Another paper that just recently came out by my colleague Julia Fahlke in Palaeo-Electronica uses 3D digital models to reconstruct feeding by Basilosaurus on Dorudon, based on several skulls of juvenile Dorudon with large bite marks. The mouth of Basilosaurus was opened and the skulls of poor baby Dorudon rotated until possible fits were found. A pretty neat paper with some great graphics.



Another paper on fossil neobalaenids - which I've also already talked about. This is the first reported find of a neobalaenid (pygmy right whale) in the fossil record, published by Erich Fitzgerald in JVP.


Yet another paper about Caperea... which I just posted about last week, and you can check it out here. This paper came out last week in Proceedings of the Royal Society B, published by R.E. Fordyce and Felix Marx, and includes a new phylogenetic analysis and presents the hypothesis that the modern pygmy right whale is the sole surviving member of the (formerly extinct) family Cetotheriidae.


Jonathan Geisler and colleagues published in JVP over the summer a new genus of iniid river dolphin, Meherrinia, from the Meherrin River, North Carolina, represented by numerous (about a dozen) partial skulls. At SVP in Raleigh this year, Jonathan, Brian Beatty, and Carl Mehling visited a local collector who had several more specimens he donated - in addition to some other great stuff. Meherrinia is the first diagnostic iniid fossil reported from marine rocks.
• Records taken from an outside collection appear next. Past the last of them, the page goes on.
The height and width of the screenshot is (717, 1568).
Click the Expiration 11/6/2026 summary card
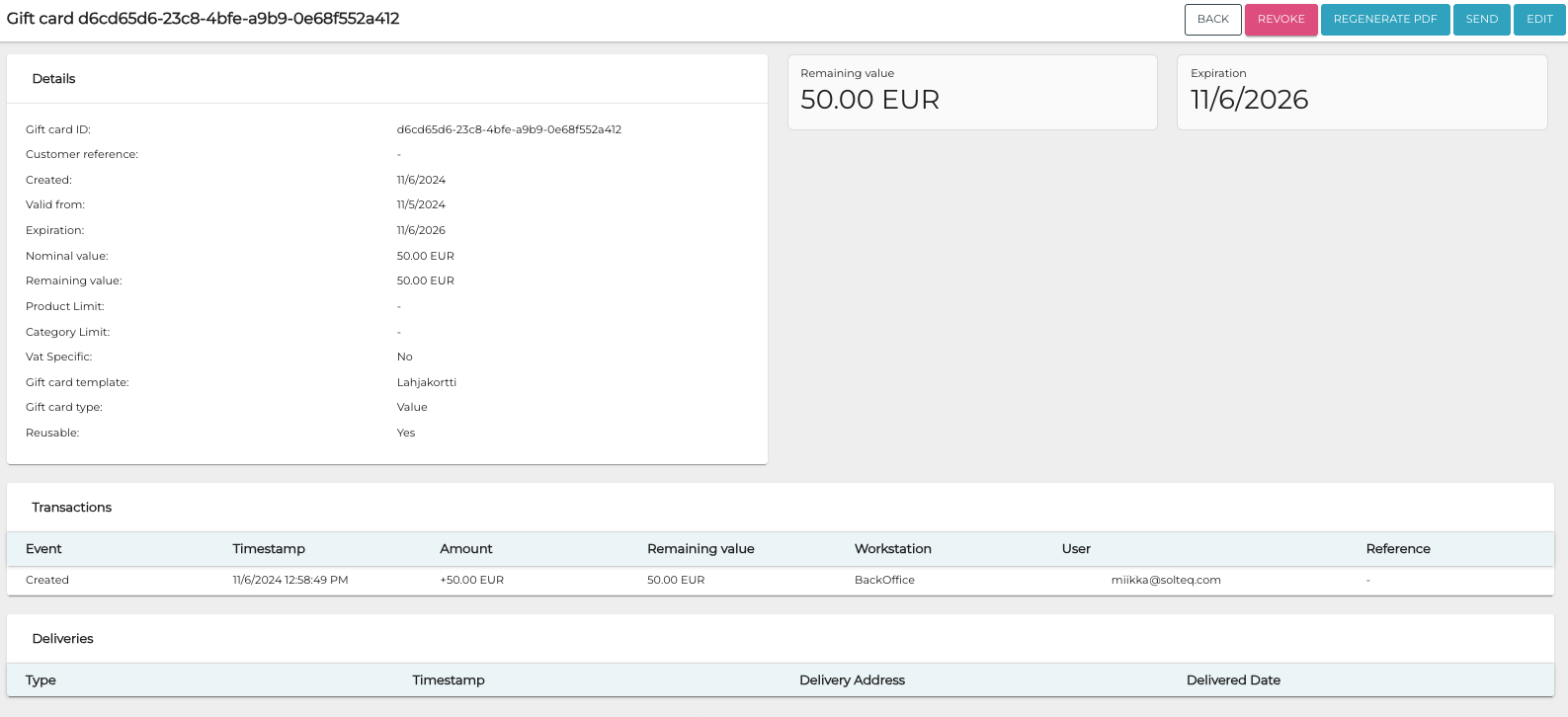tap(1361, 92)
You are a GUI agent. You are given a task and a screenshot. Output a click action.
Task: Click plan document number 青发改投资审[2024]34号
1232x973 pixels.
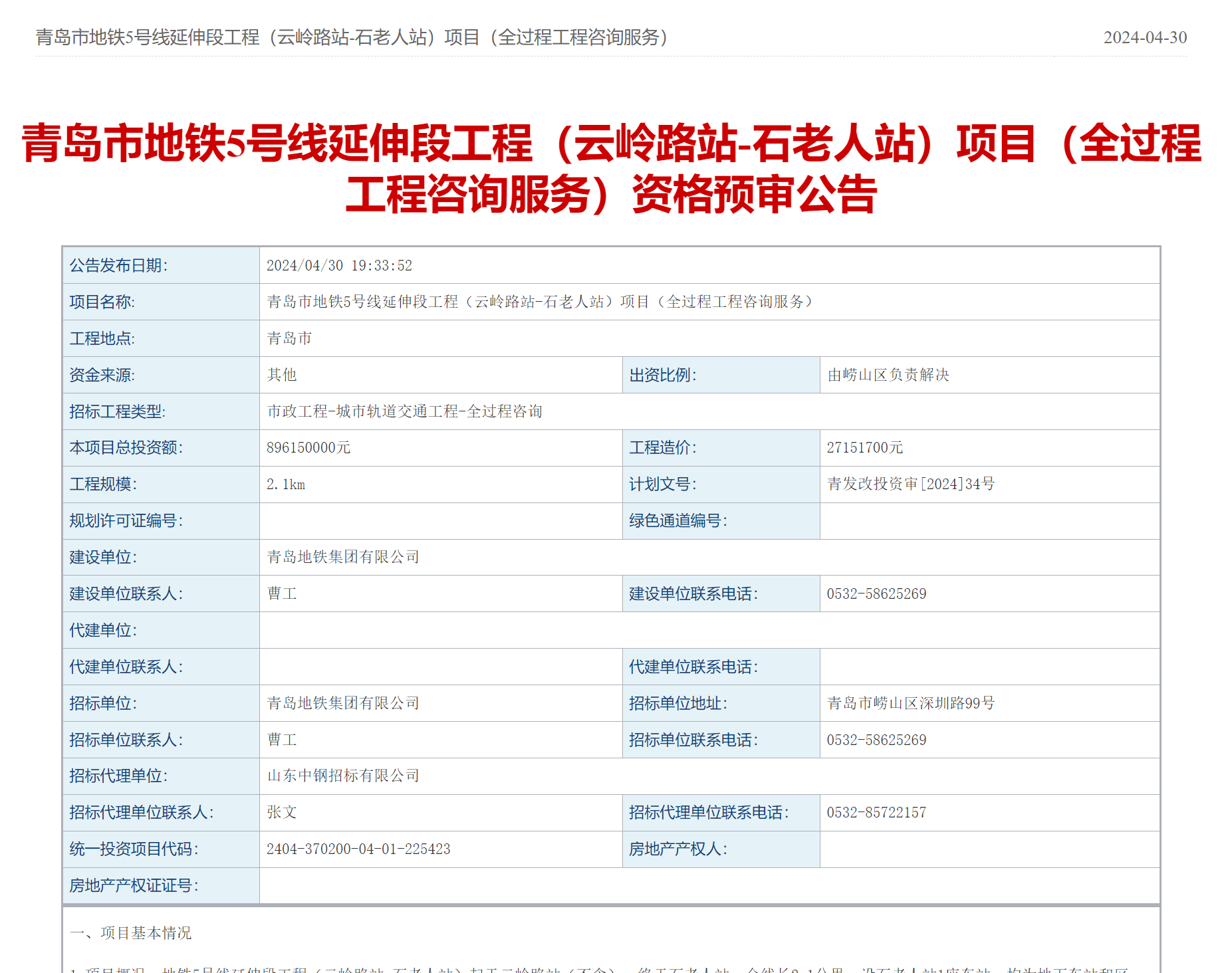(x=910, y=485)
Ukrainian colleague Pavel Gol'Din and coauthor K.A. Vishnyakova published an article in APP (still in the forthcoming articles section) on a high latitude record of the southern hemisphere beaked whale Africanacetus, previously reported by Bianucci et al. (2007) from the South African continental shelf. The fossil is the highest-latitude record of a beaked whale in the fossil record, and is 6000 km from the type locality, suggesting it had a circum-antarctic distribution. Unfortunately, the age of these specimens - like the South African material - is totally unknown, but assumed to be Neogene in age.



A Pleistocene record of a bottlenose dolphin (Tursiops sp.) was reported on by Toshiyuki Kimura and colleages in the Bulletin of the Gunma Museum. Pleistocene records of marine mammals are fairly rare, and such as in this case, are mostly composed of extant genera and species.
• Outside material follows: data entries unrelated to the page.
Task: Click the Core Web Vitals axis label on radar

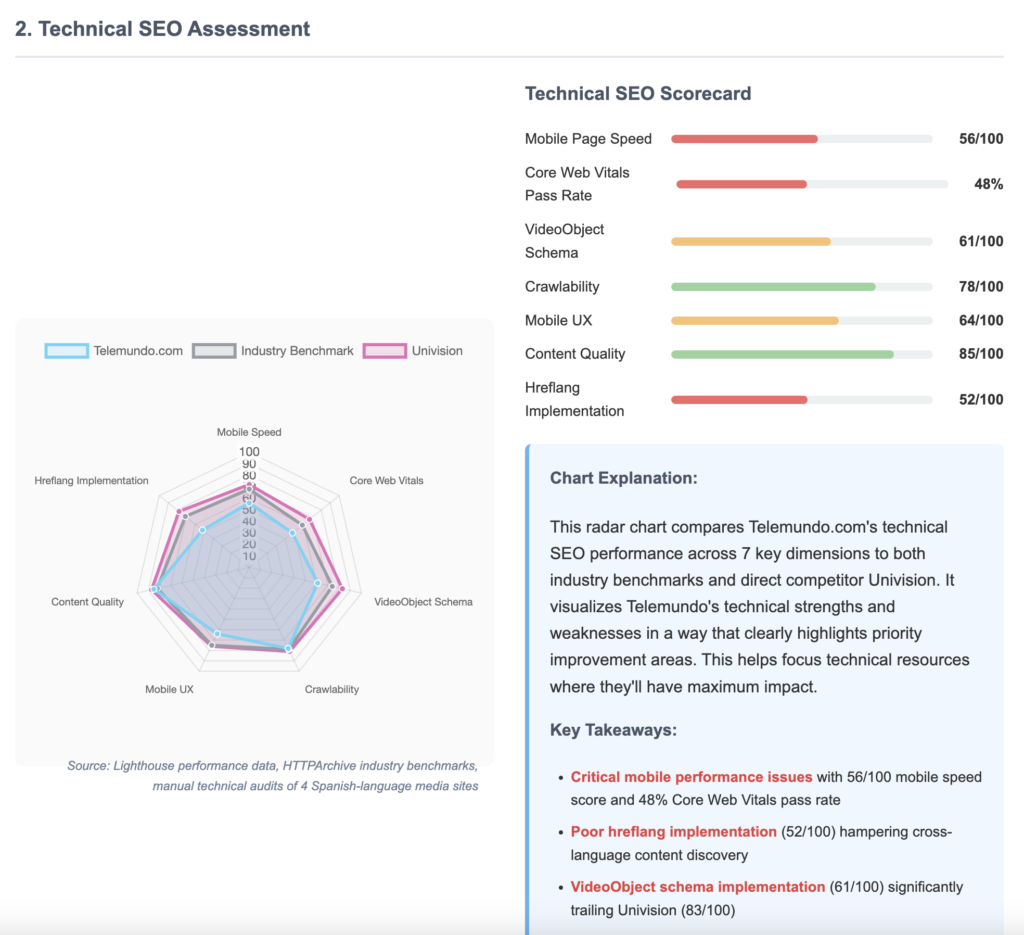Action: coord(386,480)
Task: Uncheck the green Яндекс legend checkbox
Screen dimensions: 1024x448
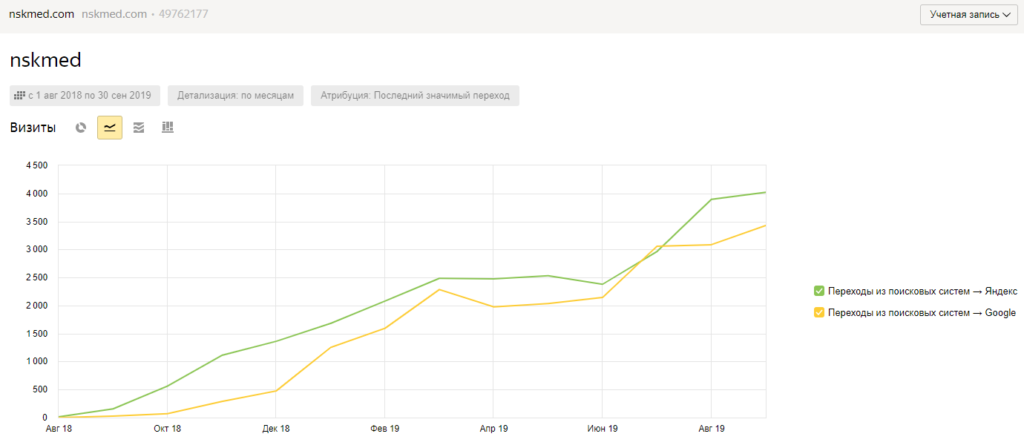Action: click(818, 291)
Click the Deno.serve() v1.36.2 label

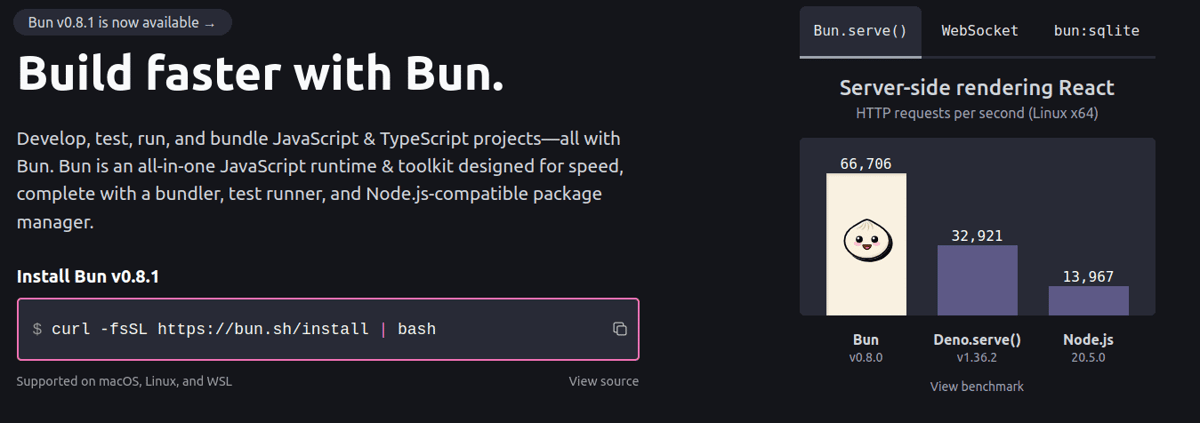pos(977,348)
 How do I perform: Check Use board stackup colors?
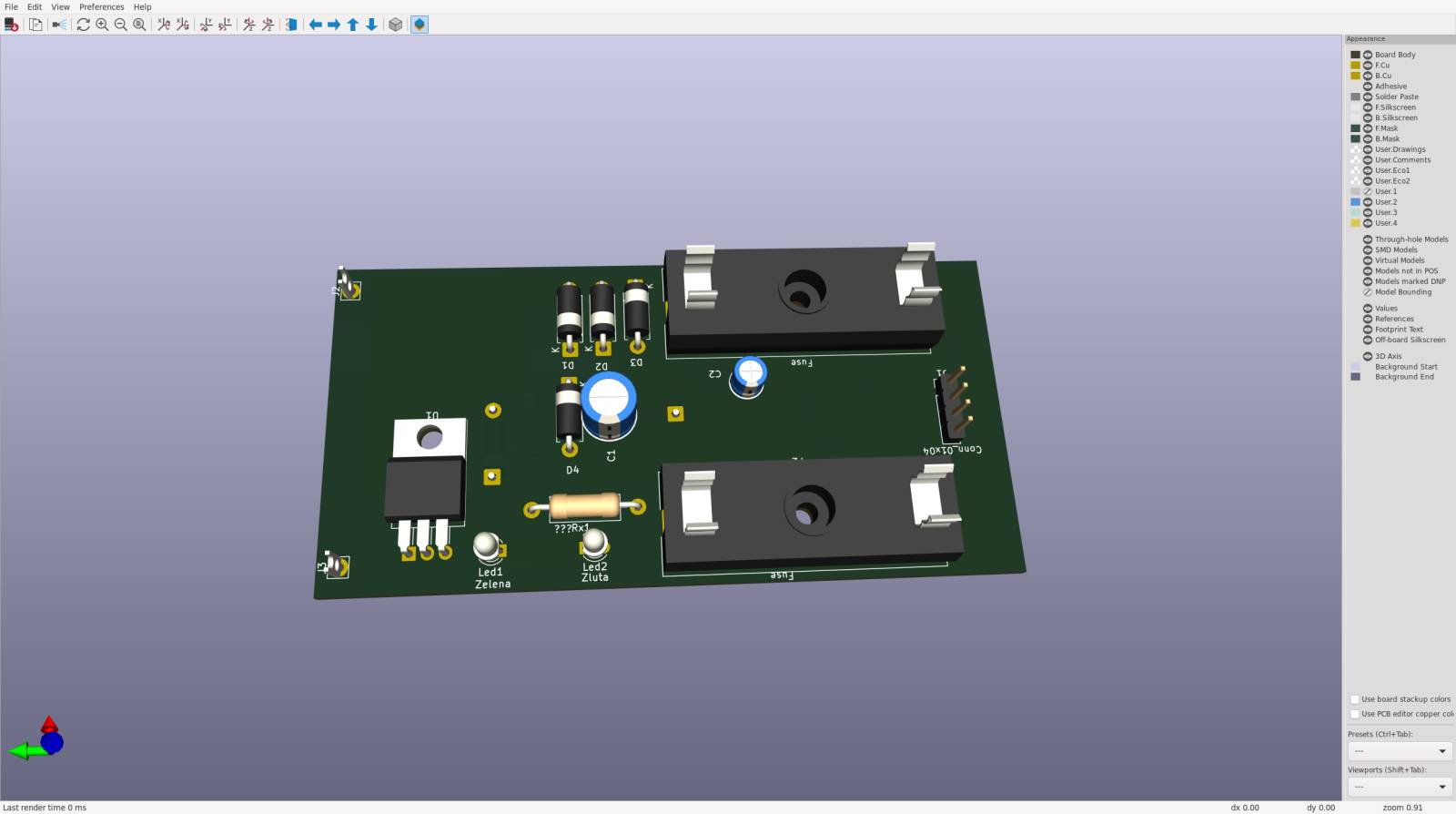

The only paper this year (to my knowledge) on fossil pinnipeds was published by Irina Koretsky and colleagues in the journal Deinsea. In it they describe a new species of the early phocid Leptophoca from both sides of the atlantic - Leptophoca amphiatlantica, based on isolated femora. The new species is found in the Calvert Formation and Saint Mary's Formation of Maryland and Virginia, and the Miocene Upper North Sea Group in the Netherlands (from the "Hoojdonk sandpit", a whimsical name to non-dutch speakers like myself). However, it's unclear exactly how much taxonomic utility is preserved in isolated postcrania.





Korean paleontologists Y.M. Lee, D.K. Choi, and former Otago student Hiroto Ichishima published on a middle Miocene platanistid from south Korea in JVP. This new specimen is just a fragmentary (but well preserved) rostrum - at first glance, some folks would be hard pressed to tell whether this was a dolphin or an ichthyosaur. They identified this specimen as a pomatodelphine (including the Floridan fossil dolphin Pomatodelphis) rather than an allodelphinid dolphin based on tooth morphology. This is interesting, as allodelphinids are already known from the early and middle Miocene of California - but pomatodelphines are not yet known from the Pacific, giving this interesting biogeographic implications.



Japanese colleague Mizuki Murakami recently published parts of his dissertation undertaken at Waseda University regarding fossil porpoises (Phocoenidae) from Japan. He described three new genera between two articles published in the same issue of JVP: Archaeophocoena, Miophocoena, and Pterophocoena. In one of these articles, he reconstructs the facial evolution of phocoenids and other delphinoids in painstaking detail, and in the other, conducts a detailed phylogenetic analysis of delphinoids, with interesting phylogenetic results. It's also the first analysis to include fossil monodontids Denebola and Bohaskaia, as well as the bizarre creature Odobenocetops (which plots out as sister to the monodontids).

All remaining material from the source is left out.